**Provided entries:**
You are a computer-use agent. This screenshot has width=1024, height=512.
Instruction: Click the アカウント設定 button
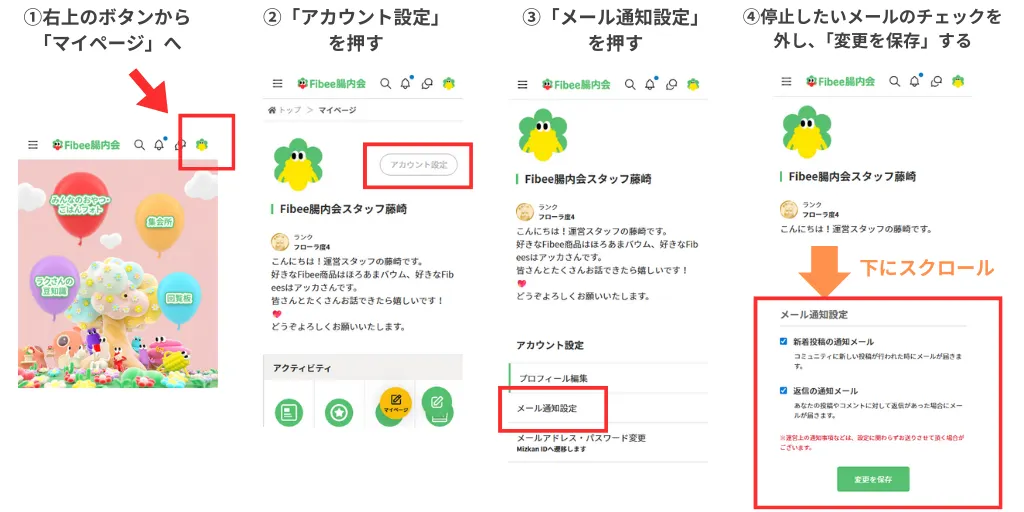(419, 165)
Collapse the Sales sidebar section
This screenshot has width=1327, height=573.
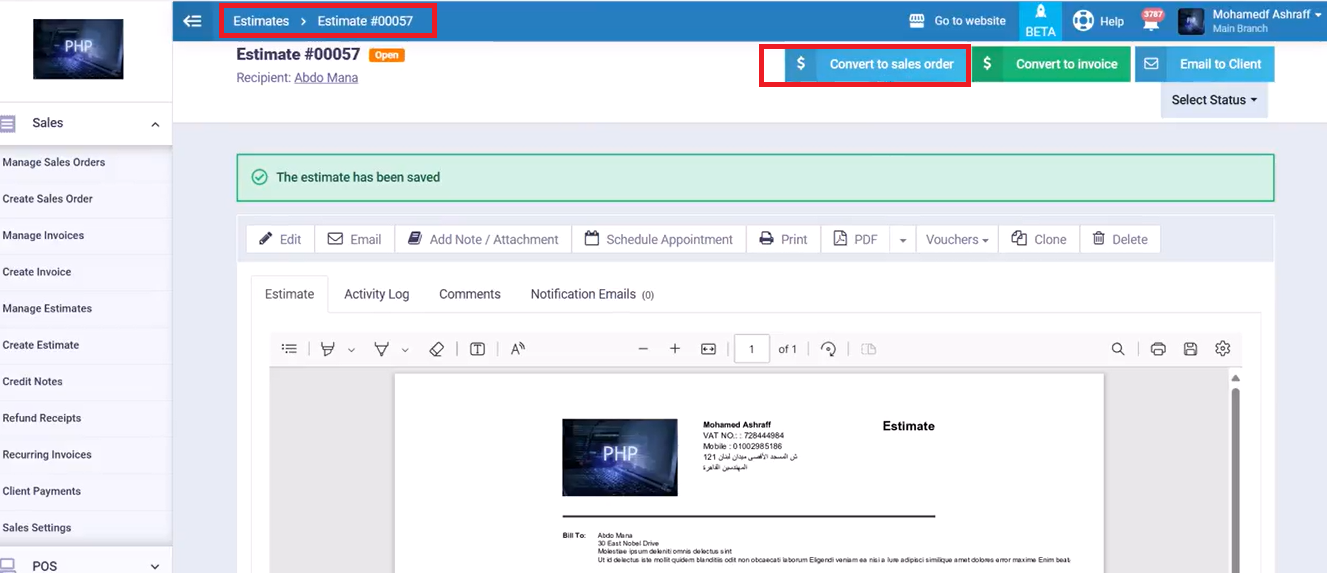point(155,124)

**What to work on:** All entries must come back exactly as written, though without their pictures.

**Output:**
You are a computer-use agent. This screenshot has width=1024, height=512.
Instruction: Click the アカウント設定 button
(419, 165)
Collapse the Sales sidebar section
This screenshot has width=1327, height=573.
point(155,124)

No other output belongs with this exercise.